Consider this testerrorxetex.tex
\font\1="[latinmodern-math.otf]"
\1
\message{𝒞}
\undefined 1𝒞
\bye
on running xetex testerrorxetex, following console output results
$ xetex testerrorxetex
This is XeTeX, Version 3.14159265-2.6-0.99999 (TeX Live 2018) (preloaded format=xetex)
restricted \write18 enabled.
entering extended mode
(./testerrorxetex.tex 𝒞
! Undefined control sequence.
l.4 \undefined
1풞
? R
OK, entering \nonstopmode...
[1] )
(see the transcript file for additional information)
Output written on testerrorxetex.pdf (1 page).
Transcript written on testerrorxetex.log.
Also the log file contains U+D49E in place of U+1D49E. The mwe has 1𝒞 just to make sure it is not only an issue if the higher UTF-8 character immediately follows the undefined control sequence. The \message{𝒞} is there to show the problem is somewhat specific to error messages generated by (Xe)TeX.
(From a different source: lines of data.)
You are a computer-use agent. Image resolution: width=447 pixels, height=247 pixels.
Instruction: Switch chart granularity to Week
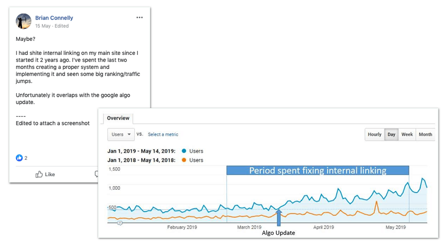pyautogui.click(x=407, y=134)
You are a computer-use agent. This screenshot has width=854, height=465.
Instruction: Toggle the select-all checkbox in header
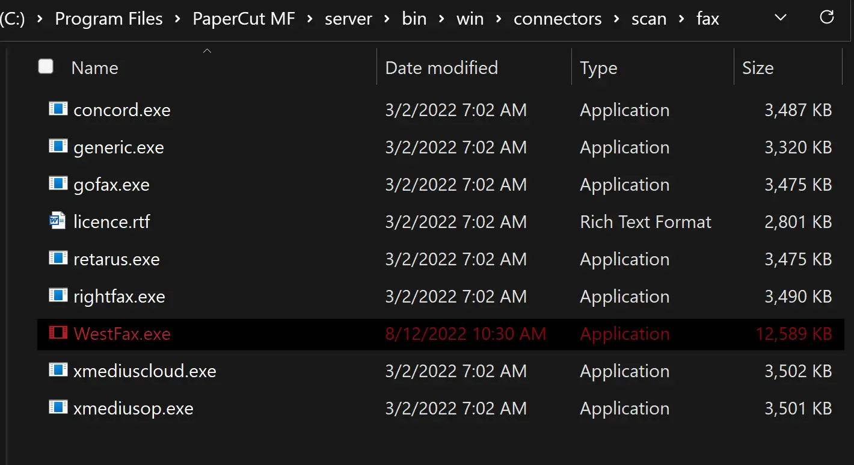pyautogui.click(x=46, y=67)
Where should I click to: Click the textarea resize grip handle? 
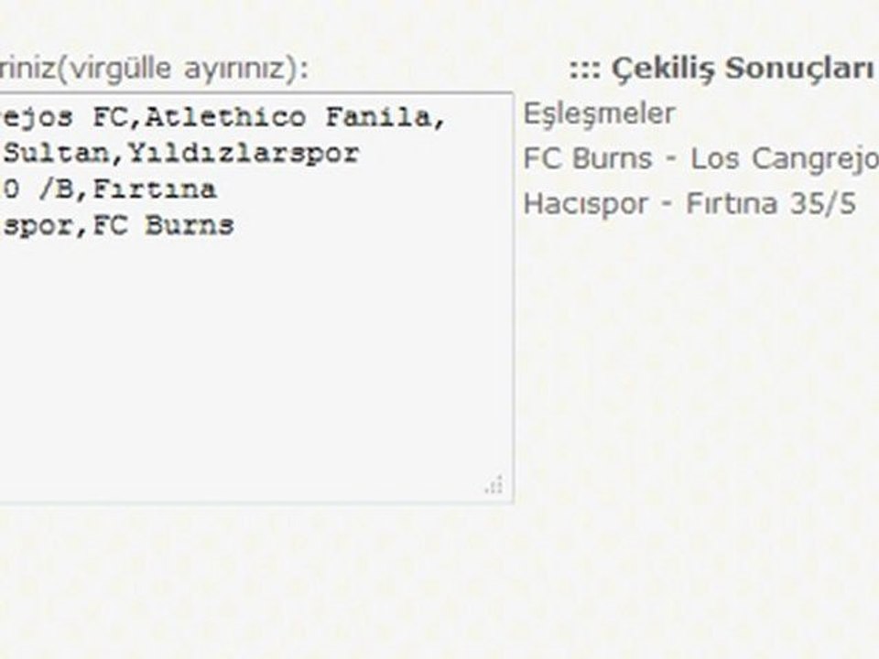(494, 485)
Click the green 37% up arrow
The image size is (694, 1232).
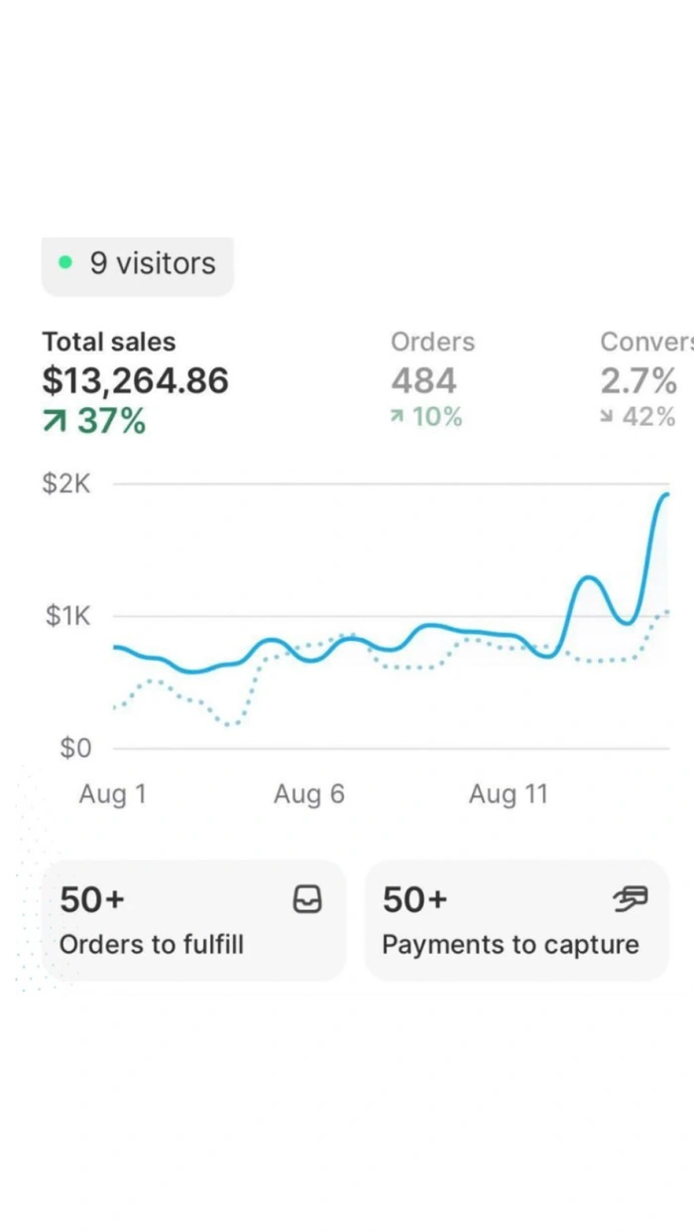click(54, 422)
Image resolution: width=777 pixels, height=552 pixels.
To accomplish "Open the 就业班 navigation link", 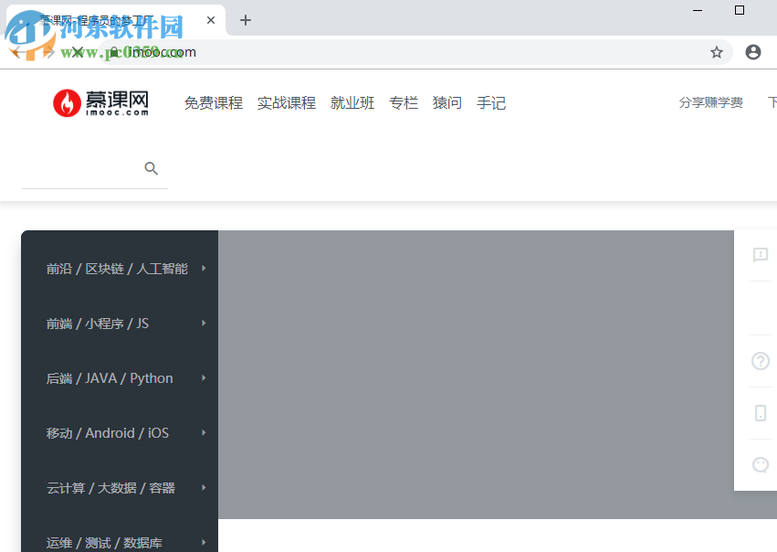I will coord(352,102).
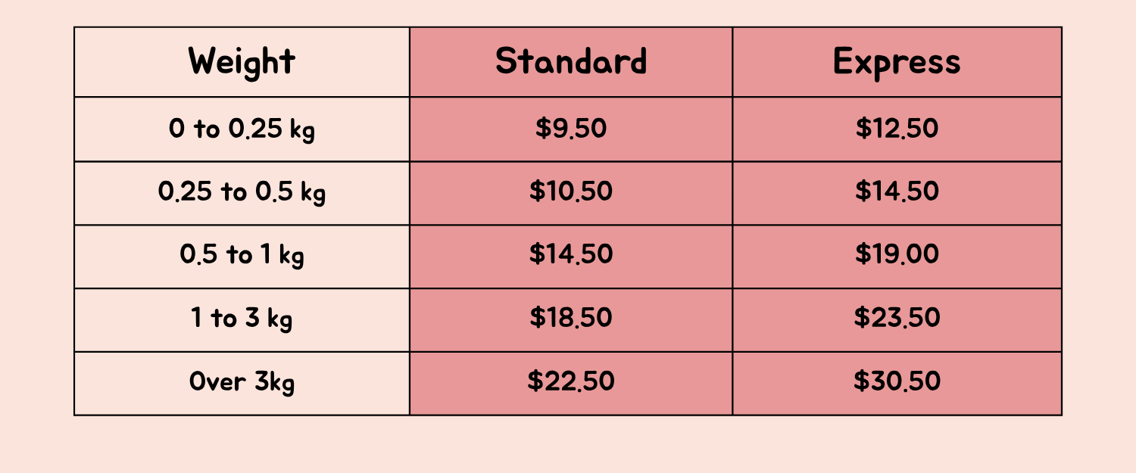Image resolution: width=1136 pixels, height=473 pixels.
Task: Click the $19.00 express price cell
Action: point(897,257)
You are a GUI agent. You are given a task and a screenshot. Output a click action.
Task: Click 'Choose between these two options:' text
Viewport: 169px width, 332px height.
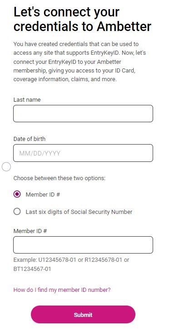point(60,178)

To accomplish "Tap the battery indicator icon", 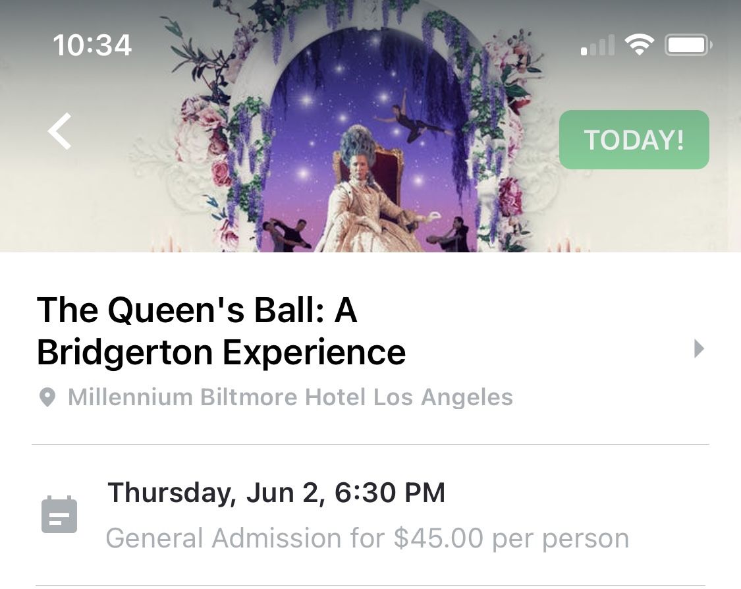I will (688, 45).
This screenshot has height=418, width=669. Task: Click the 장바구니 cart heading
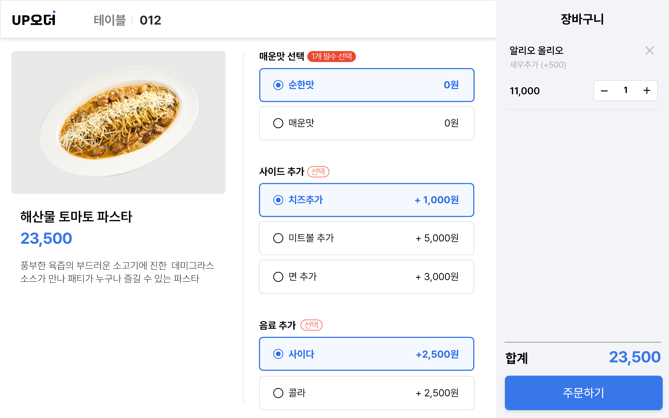pyautogui.click(x=582, y=19)
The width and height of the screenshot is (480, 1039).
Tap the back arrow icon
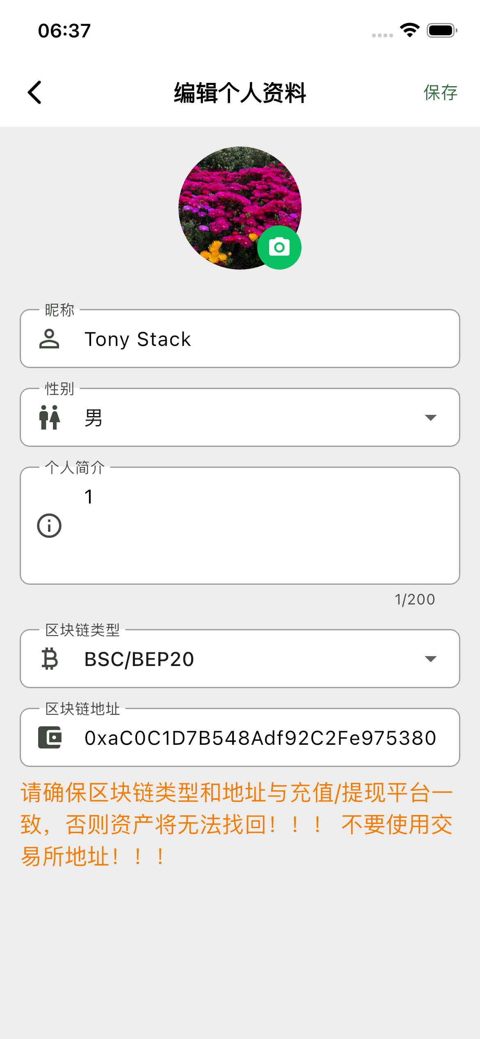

This looks somewhat reminiscent of #146 and perhaps #80 but those tickets appeared to have been solved, so it is something else (I searched the bug database and did not find a duplicate of my report).
This perturbates preview-latex (used in Emacs + AUCTeX) which creates artificial errors when generation previews (for math formulas typically) and arose as an AUCTeX bug report.
Anonymous
Sorry about my not so good title, the exact situation is
so "losing a byte" is not correct description.
This does look a lot like issue #146; perhaps the fix there was not correct/sufficient.
It does indeed; I was worried that perhaps my XeTeX from TL2018 might not have had the fix to #146 but as I could not reproduce at my locale the #146 issue, I opened this ticket.